▸ ABOUT THIS EXERCISE
Filtering the records below, copy only those lines that include the word "Switch".

▸ DATASET EXCERPTS
- - - -
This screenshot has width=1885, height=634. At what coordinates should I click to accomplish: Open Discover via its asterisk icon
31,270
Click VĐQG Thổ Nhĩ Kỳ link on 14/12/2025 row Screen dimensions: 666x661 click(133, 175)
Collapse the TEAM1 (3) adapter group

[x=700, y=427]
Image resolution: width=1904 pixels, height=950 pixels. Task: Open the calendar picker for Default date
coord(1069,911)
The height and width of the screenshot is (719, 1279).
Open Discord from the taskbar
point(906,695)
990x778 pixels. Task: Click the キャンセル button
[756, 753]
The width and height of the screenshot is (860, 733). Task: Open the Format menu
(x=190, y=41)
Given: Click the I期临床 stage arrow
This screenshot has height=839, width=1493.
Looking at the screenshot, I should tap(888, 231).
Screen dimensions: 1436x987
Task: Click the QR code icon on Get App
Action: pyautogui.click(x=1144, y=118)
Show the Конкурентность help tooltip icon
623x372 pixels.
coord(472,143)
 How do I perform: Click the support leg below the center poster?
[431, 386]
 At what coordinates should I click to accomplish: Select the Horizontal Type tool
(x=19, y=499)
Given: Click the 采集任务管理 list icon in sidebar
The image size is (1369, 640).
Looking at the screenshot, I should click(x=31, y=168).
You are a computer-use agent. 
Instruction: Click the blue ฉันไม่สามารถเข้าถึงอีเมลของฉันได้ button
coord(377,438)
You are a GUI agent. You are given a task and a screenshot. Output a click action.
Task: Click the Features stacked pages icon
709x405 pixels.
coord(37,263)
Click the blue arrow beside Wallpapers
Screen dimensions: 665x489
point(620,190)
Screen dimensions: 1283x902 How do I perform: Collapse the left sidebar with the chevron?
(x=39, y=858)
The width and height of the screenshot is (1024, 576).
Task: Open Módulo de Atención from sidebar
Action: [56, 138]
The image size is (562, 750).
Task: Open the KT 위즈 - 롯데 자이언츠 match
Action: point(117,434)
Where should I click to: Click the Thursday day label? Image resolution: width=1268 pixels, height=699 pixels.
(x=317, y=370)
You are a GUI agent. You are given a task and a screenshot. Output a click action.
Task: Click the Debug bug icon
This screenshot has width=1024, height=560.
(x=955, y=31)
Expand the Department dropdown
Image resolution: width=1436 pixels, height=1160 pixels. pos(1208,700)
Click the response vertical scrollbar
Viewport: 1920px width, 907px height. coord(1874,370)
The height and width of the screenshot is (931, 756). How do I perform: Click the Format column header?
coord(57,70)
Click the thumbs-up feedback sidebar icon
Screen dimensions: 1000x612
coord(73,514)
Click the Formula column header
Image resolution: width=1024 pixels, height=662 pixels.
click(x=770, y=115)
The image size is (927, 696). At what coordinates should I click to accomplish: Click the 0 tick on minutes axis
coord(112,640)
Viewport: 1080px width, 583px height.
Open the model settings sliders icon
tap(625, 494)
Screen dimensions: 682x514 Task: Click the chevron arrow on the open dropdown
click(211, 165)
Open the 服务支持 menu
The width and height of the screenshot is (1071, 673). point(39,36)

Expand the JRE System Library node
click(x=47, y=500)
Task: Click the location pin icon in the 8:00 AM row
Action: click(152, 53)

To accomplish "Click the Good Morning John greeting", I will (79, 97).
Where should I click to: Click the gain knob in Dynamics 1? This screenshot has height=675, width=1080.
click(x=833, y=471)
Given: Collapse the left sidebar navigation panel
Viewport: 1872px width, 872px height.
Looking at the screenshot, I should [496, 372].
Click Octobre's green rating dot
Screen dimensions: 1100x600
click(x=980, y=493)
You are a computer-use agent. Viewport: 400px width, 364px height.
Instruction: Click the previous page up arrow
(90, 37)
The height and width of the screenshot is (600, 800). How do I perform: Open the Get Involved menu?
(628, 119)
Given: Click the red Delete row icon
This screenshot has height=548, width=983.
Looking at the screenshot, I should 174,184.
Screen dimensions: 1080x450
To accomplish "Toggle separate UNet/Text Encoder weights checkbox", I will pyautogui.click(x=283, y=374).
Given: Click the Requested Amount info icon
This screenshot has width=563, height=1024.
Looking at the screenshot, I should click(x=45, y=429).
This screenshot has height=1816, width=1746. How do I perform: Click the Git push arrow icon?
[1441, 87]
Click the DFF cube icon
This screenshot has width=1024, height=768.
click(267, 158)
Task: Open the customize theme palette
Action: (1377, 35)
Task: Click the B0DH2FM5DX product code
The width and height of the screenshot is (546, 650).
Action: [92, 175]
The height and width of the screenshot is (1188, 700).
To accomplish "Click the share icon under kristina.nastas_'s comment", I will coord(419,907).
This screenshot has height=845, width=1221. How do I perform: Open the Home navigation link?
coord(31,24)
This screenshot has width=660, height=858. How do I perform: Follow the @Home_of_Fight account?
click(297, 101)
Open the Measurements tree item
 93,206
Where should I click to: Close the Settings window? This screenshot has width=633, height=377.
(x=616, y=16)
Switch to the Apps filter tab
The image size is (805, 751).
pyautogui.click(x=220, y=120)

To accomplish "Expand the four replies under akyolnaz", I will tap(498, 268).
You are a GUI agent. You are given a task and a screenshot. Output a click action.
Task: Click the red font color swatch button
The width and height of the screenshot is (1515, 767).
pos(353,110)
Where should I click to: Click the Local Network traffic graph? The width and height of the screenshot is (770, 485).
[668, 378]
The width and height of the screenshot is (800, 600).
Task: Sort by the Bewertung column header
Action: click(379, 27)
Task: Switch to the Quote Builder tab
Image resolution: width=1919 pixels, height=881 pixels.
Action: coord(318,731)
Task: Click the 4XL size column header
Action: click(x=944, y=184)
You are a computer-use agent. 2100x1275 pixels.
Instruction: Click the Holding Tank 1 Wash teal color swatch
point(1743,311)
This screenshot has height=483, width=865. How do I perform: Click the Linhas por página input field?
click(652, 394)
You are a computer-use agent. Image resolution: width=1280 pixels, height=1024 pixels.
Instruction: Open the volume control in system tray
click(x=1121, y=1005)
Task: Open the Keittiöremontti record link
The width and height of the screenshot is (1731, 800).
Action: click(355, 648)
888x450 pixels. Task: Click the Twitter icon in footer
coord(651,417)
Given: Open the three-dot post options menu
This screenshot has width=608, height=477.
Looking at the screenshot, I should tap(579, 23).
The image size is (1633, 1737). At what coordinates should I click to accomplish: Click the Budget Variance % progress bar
- - - -
▸ SOLUTION TO THIS PROBLEM
Switch to the Apps filter tab
Task: Switch to the Quote Builder tab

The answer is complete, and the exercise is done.